Despite these severe limitations, aggregator dashboards generally present these official data uncritically.

They tend not to alert viewers to the very real constraints - which are not of their making - underpinning the data presented. At the very least, the producers of those dashboards should include a page setting out the constraints outlined above. 

But aggregator dashboards then sometimes manipulate and analyse the official data in ways that are likely to compound this mis-information.

Perhaps exponential curves are fitted to the reported number of cases (which does not allow for changes in the testing protocols, or the number of tests conducted).

Perhaps the number of cases is presented relative to provincial (or worse, district) populations (demographers have little certainty in the population counts below a provincial level - migration makes extrapolation from past censuses or surveys increasingly difficult at finer levels of disaggregation).

Neither of these are useful, or provide valuable insight, given the data constraints. 

There is a very limited amount of sensible ways in which value can be added to the official data, and the better aggregator dashboards are deeply aware of that.

More information does not necessarily imply better, or more accurate, information. In many instances, quite the reverse. 

Is there a need for aggregator dashboards, then?

Yes - since they can provide a mechanism to communicate official data to a broader public. However, they are of little value to the expert epidemiologists, clinicians, and health professionals at the forefront of fighting the pandemic.  

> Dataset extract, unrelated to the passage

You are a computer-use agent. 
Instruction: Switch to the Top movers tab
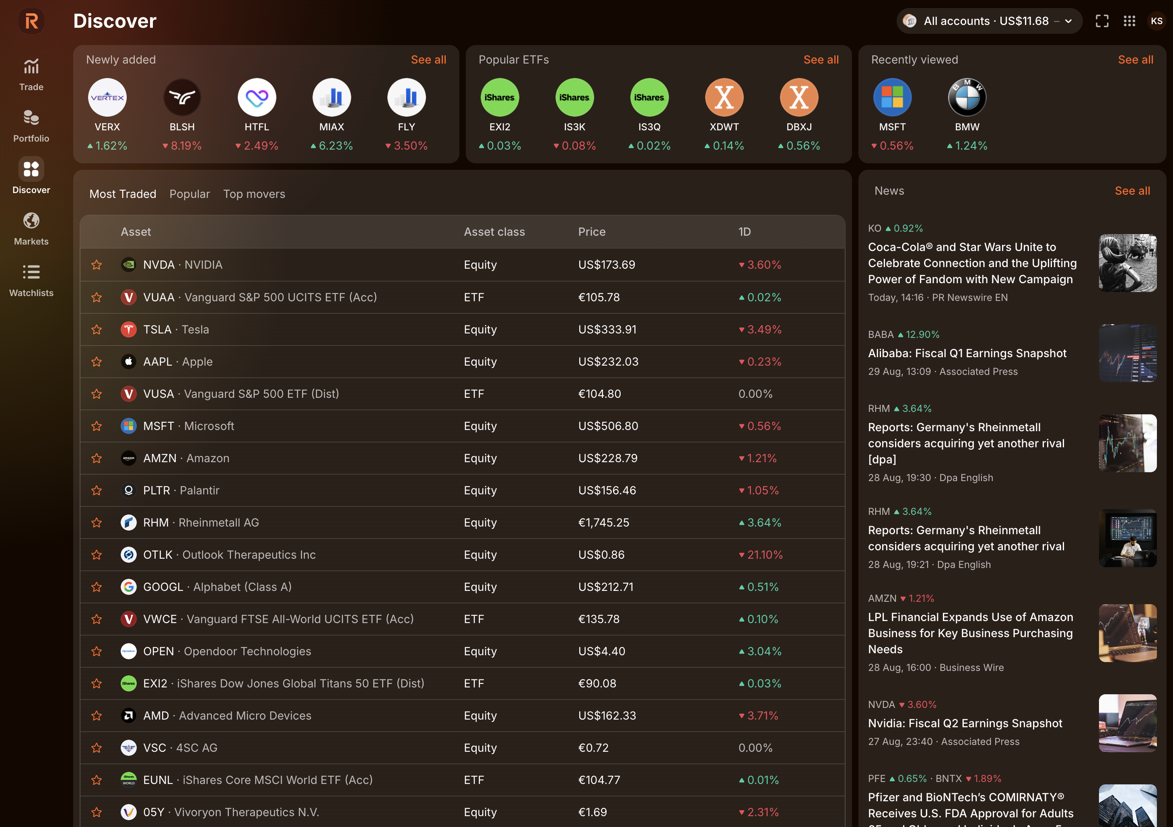254,194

That government and official agencies should be trying to present more useful and timely data is indisputable; however, doing so should not detract from their core missions.

And - as is clear from the official data being released by agencies in developed countries, even they are struggling to compile and present such data. 

While many of these dashboards are produced by people with incredibly impressive skills in data science and data visualisation, they reveal a very limited understanding of epidemiology on the part of the producers.

Dashboards that uncritically re-present and re-analyse officially data, and who do not disclose how those re-presentations and alternative analyses are derived are contributing to public misinformation.

Visitors to these dashboards should be aware of this, and treat the information provided by them with a healthy dose of circumspection.  

- Tom Moultrie is professor of demography at the University of Cape Town. The views expressed are not necessarily those of his employer, or other professional and public entities with which he is associated.